Shrek beamed at the fact that I had noticed his effort to clean the table, and he urged me to logon to my laptop to see the work he had done to set up a website for me. I had asked him to do this weeks ago, since he's supposed to be a computer whiz and I thought it would be a good way to help him pay for his living space while he's out of work.

I wanted to check out the laptop, anyway; NOS had told me on the way home that one of Shrek's friends had gotten onto it while I was gone, initiated a rude conversation with a friend of mine who was looking for me on an instant messenger, and caused something of a hullabaloo among several of my online friends and some of my coworkers. He had also managed to rearrange the furniture in my usual seating area to plug the laptop in, although I have a convenient power strip right under my side table. I was not a happy camper.
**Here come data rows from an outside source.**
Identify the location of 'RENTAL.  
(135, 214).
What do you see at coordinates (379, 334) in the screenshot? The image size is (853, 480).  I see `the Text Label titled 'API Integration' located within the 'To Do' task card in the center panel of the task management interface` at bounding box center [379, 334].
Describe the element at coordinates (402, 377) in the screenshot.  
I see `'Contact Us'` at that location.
I had sent Shrek a copy of my company letterhead to give him an idea of what I wanted on the website. The letterhead uses a standard Roman font and a common script to spell out my company name in kelly green on a white background; that model for my website follows the specifications I demand of my students for light backgrounds with dark text, a policy that makes sense physiologically for computer screens and presentations. (Those of us old enough to remember computers that ran on DOS with dark backgrounds and amber or green text also remember the plethora of headaches and other complaints by users whose eyes just weren't designed for that inverted combination.)

The site I saw was so bad I don't even remember if it included my business name. Instead of a light ground with dark text, it had a dark gray ground with orange highlights and white text. Shrek stood proudly by as I entered the URL, then deflated when I knee-jerked immediately, "That's horrible!" As a matter of fact, if he had been one of my students, he'd have gotten almost exactly the same reaction—and he'd have been sent back to the drawing board to do it over again. Aside from my green and white company logo, I was raised in the land of maroon and white; I have no interest at all in having an orange website. Fortunately, I have a friend at work who probably has the skills to fix it for me.
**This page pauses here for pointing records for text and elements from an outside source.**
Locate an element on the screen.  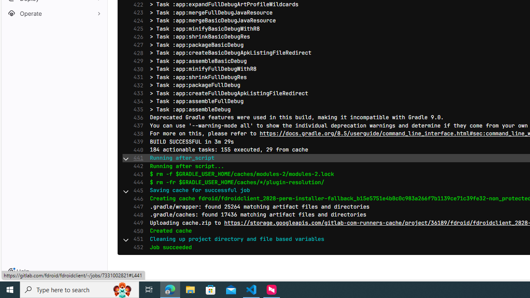
'427' is located at coordinates (136, 45).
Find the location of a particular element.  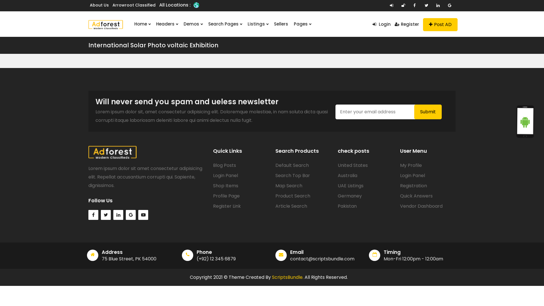

'Article Search' is located at coordinates (291, 206).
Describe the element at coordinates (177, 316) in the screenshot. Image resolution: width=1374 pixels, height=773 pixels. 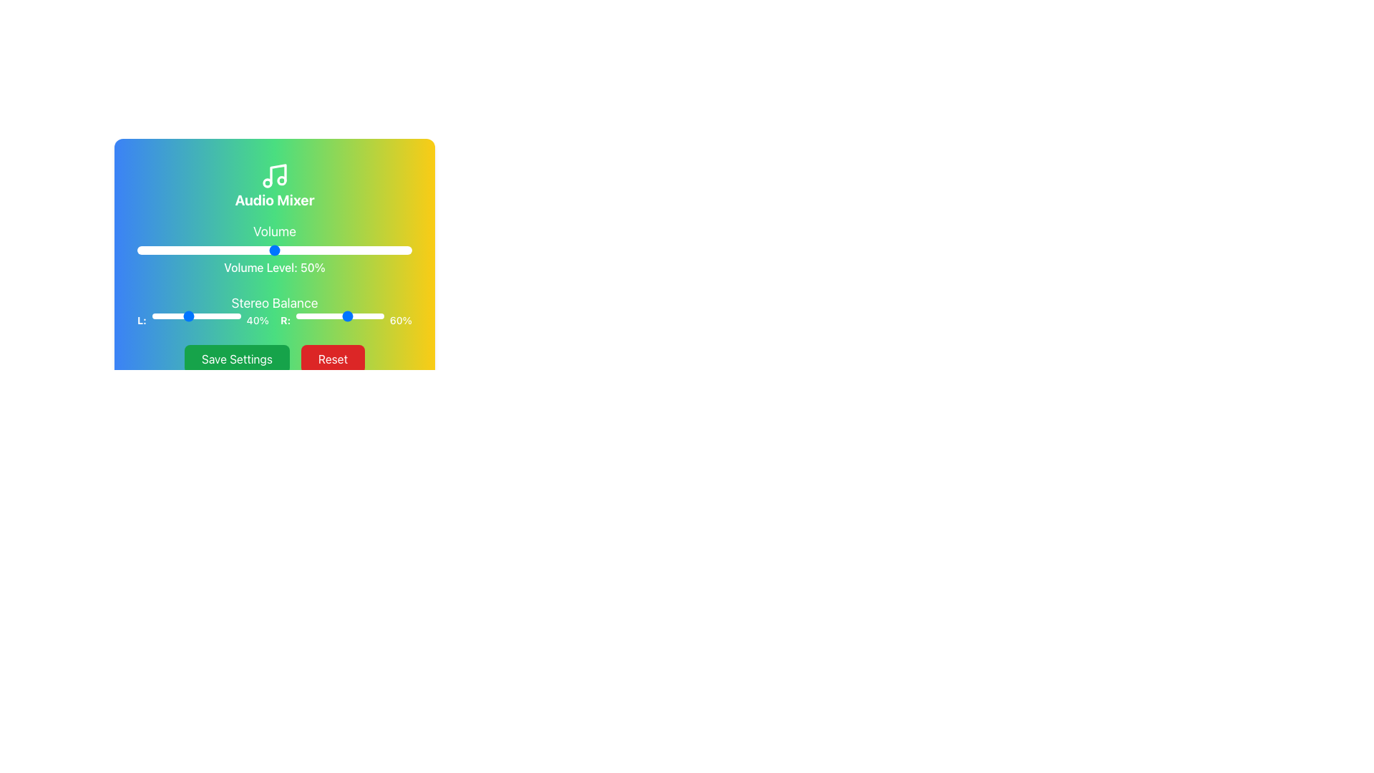
I see `the slider` at that location.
I didn't get to sleep until sometime around 2 Friday morning, and I woke up with sinus drainage bad enough that I just downed diphenhydramine and rolled back over. I woke up in the wee hours of Saturday morning and piddled around the house, sorting out the goods I brought back from Italy and catching up on email and reading.

When I dragged by the entryway on the way to the den, I realized that the dusting job hadn't so much been the treat I had thought it was; I'm pretty sure Shrek has never held a dust cloth before, because the only places that were "clean" were along the front edge of the table where he could reach without moving a thing.

NOS and I are contemplating gluing the dog food dish to the floor, and Shrek tells me family business may mean that he'll be moving out soon. I've stocked the larder, run the laundry, and played fetch with the puppies.

Rome was amazing, but it's good to be home.